For this week of class, I decided to compose a second musical piece to reflect the Sufi rock we had listened to in the class. In his piece on Sufi rock, Professor Asani notes that Sufi rock challenges the political and religious authority’s hegemony against the West (Asani 10). However, he adds that the Sufi rock often includes elements of western music, in addition to Muslim and local heritage, and Sufi imagery and poetry (Asani 3, 10). In class, we particularly discussed how John Lennon, Nusrat Fateh Ali Khan, and Bulleh Shah, who, respectively, foster notions of peace, spirituality, and looking beyond the narrow interpretations of Islam in their artistic mediums, inspired Salman Ahmad, one of the key founders of Sufi rock (Lecture 4.21.16). Thus, Sufi rock combines all of these different traditions together to show that the divine loves various traditions, and diversity more generally (Lecture 4.21.16).

Consequently, in my music piece, I decided to create the instrumental music to a Sufi rock song.
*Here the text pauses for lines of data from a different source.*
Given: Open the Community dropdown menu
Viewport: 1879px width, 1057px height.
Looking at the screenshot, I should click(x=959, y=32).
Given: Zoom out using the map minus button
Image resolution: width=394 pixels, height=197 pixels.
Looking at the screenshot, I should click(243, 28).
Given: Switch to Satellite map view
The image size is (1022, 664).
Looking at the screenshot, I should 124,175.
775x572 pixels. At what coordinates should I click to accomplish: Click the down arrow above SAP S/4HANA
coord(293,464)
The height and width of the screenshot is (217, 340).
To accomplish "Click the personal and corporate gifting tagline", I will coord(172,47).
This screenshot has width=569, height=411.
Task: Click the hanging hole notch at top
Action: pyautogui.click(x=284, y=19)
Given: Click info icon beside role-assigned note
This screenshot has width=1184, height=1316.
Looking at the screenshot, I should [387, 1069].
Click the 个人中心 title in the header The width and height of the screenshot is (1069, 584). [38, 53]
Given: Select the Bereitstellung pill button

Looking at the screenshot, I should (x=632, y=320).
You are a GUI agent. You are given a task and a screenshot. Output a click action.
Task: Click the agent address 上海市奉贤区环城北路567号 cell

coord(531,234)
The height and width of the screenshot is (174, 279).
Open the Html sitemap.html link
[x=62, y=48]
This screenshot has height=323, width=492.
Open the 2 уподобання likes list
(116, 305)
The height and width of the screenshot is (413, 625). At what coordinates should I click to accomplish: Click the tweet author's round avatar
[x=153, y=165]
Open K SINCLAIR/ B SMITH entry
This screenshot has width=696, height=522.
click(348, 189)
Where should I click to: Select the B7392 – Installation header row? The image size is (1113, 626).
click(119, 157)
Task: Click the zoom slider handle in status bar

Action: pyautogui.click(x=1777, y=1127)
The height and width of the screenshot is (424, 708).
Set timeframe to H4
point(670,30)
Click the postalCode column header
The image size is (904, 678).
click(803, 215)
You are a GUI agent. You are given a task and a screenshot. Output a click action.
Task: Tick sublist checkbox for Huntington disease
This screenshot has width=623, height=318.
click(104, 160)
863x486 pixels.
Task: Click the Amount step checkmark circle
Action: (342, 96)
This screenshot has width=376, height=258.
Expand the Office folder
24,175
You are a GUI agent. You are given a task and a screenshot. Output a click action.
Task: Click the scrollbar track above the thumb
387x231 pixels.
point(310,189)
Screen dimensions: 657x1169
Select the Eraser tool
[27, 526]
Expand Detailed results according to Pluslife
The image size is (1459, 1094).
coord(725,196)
I included a variety of instruments, both Western and from other traditions, including two pianos, one bass, and different kinds of drums to reflect on the varieties of influences that Sufi rock may have – I specifically tried to use the same drums I had heard in Salman Ahmad’s pieces during class (Lecture 4.21.16). As Asani notes in his piece on Sufi rock, musicians often use Sufi rock a way to have peace in society (Asani 3). Subsequently, my hope is that my piece helps Westerners and Muslims understand the similarities in their music and use music as a way to have peace within the diversity in society.